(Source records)
-- Opening Marker --

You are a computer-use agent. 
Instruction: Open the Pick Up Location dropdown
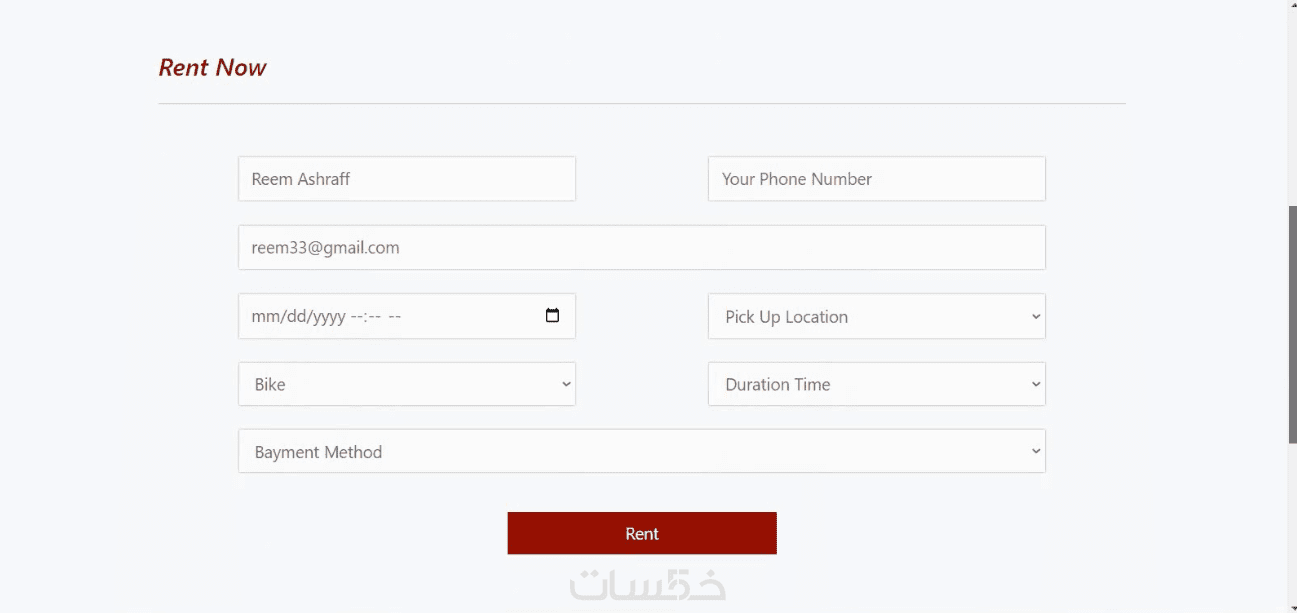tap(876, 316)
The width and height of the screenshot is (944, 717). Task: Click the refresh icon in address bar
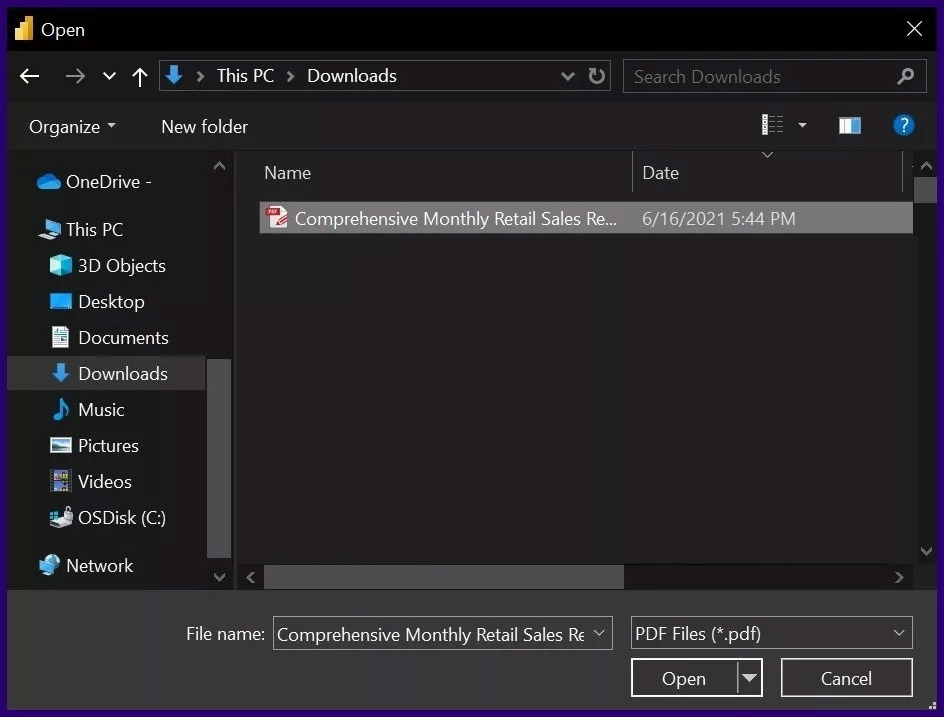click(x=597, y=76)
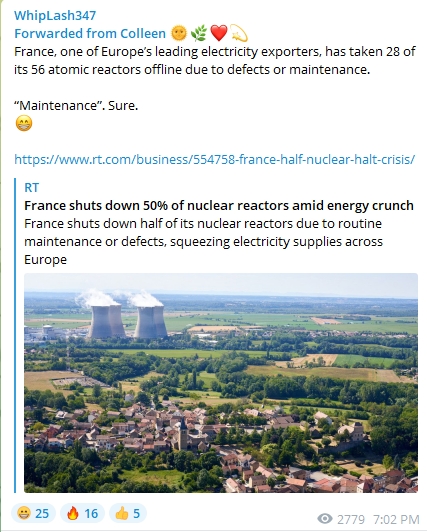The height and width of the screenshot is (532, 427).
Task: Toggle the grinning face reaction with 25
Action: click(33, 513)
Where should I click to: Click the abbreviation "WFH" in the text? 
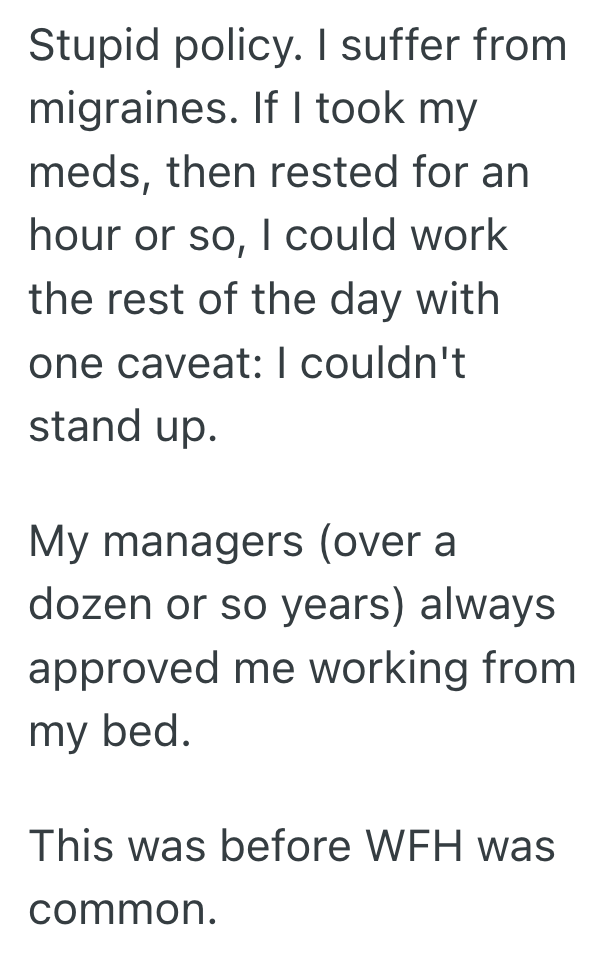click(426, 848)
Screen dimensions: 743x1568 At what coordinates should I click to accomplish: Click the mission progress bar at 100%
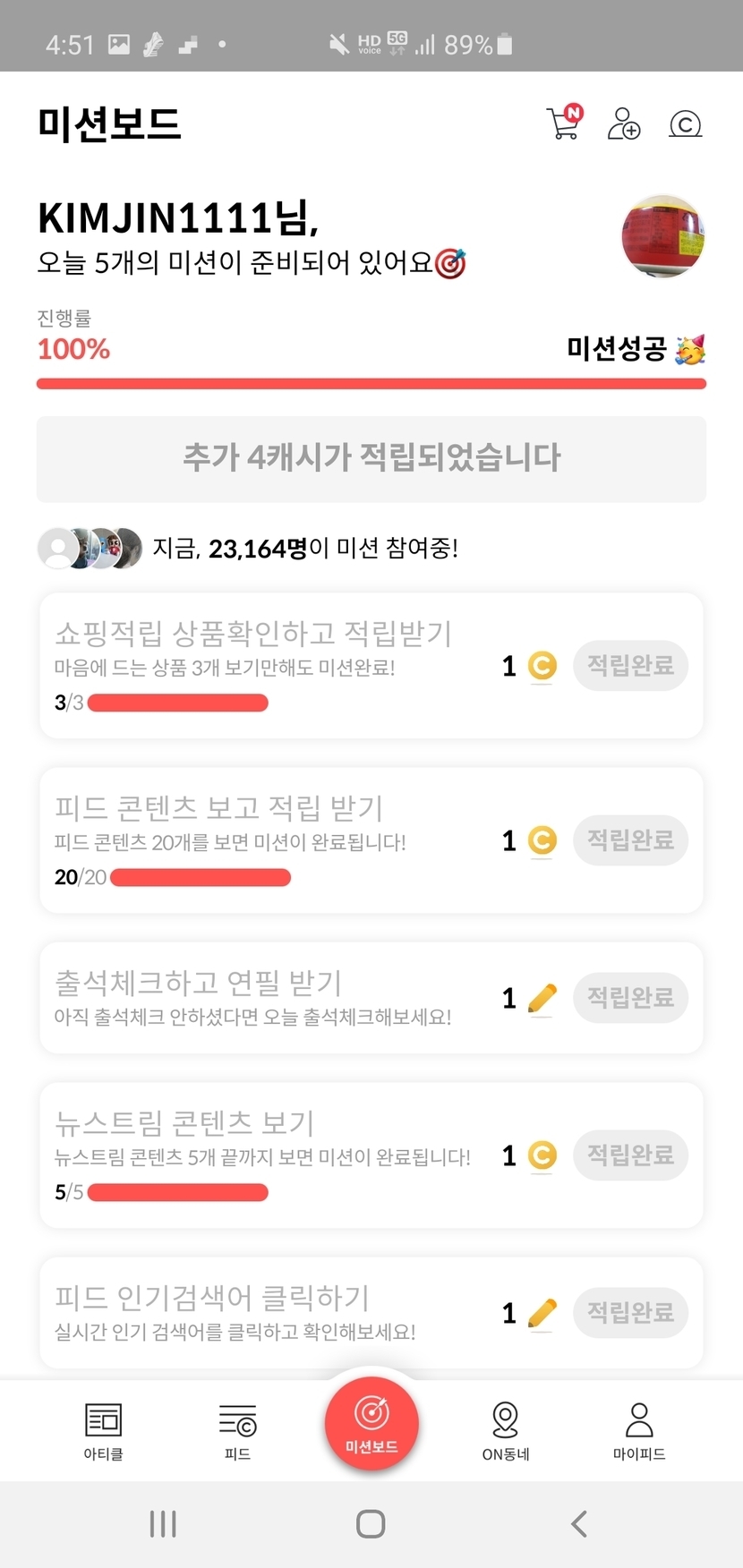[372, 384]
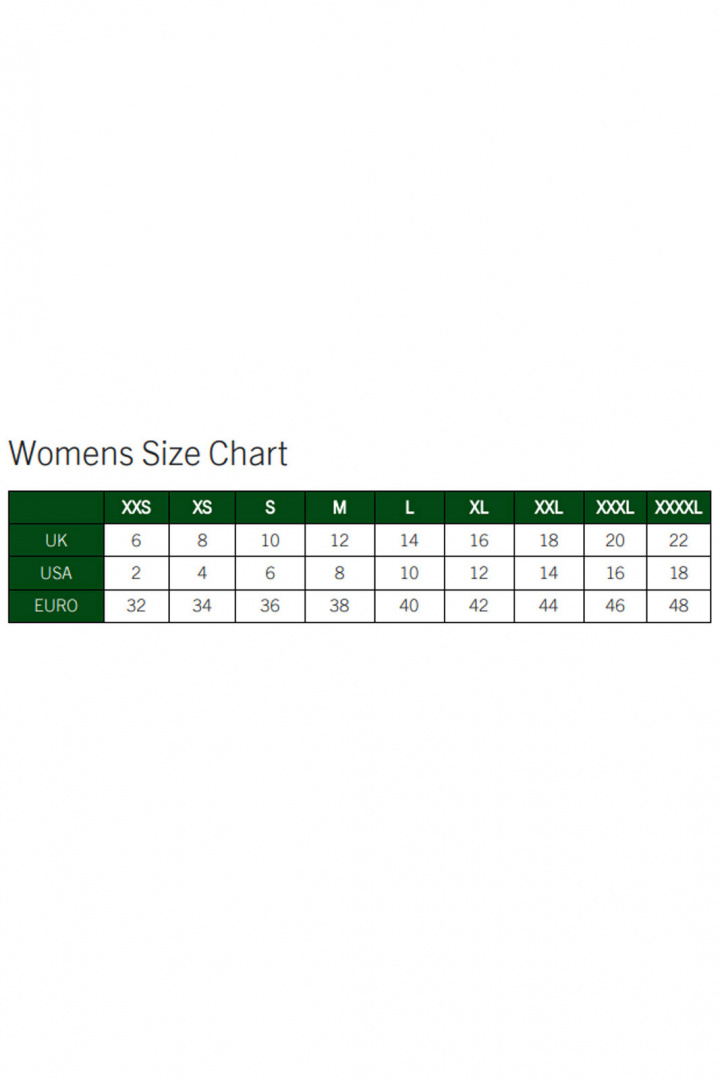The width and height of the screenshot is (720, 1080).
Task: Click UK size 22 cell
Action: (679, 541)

-- Closing Marker --

Work request: Leaving the pictures out, copy exactly the lines from the line that contains "Instruction: Open the" to the last line of the data, both ends included.

Finished exercise:
Instruction: Open the Pick Up Location dropdown
tap(876, 316)
The width and height of the screenshot is (944, 717). Task: Click the refresh icon in address bar
click(x=597, y=76)
The height and width of the screenshot is (532, 427).
Task: Toggle the grinning face reaction with 25
Action: click(33, 513)
Where should I click to: Click the abbreviation "WFH" in the text? 
click(426, 848)
Screen dimensions: 743x1568 At what coordinates should I click to accomplish: Click the mission progress bar at 100%
[372, 384]
The width and height of the screenshot is (720, 1080).
Task: Click UK size 22 cell
Action: (679, 541)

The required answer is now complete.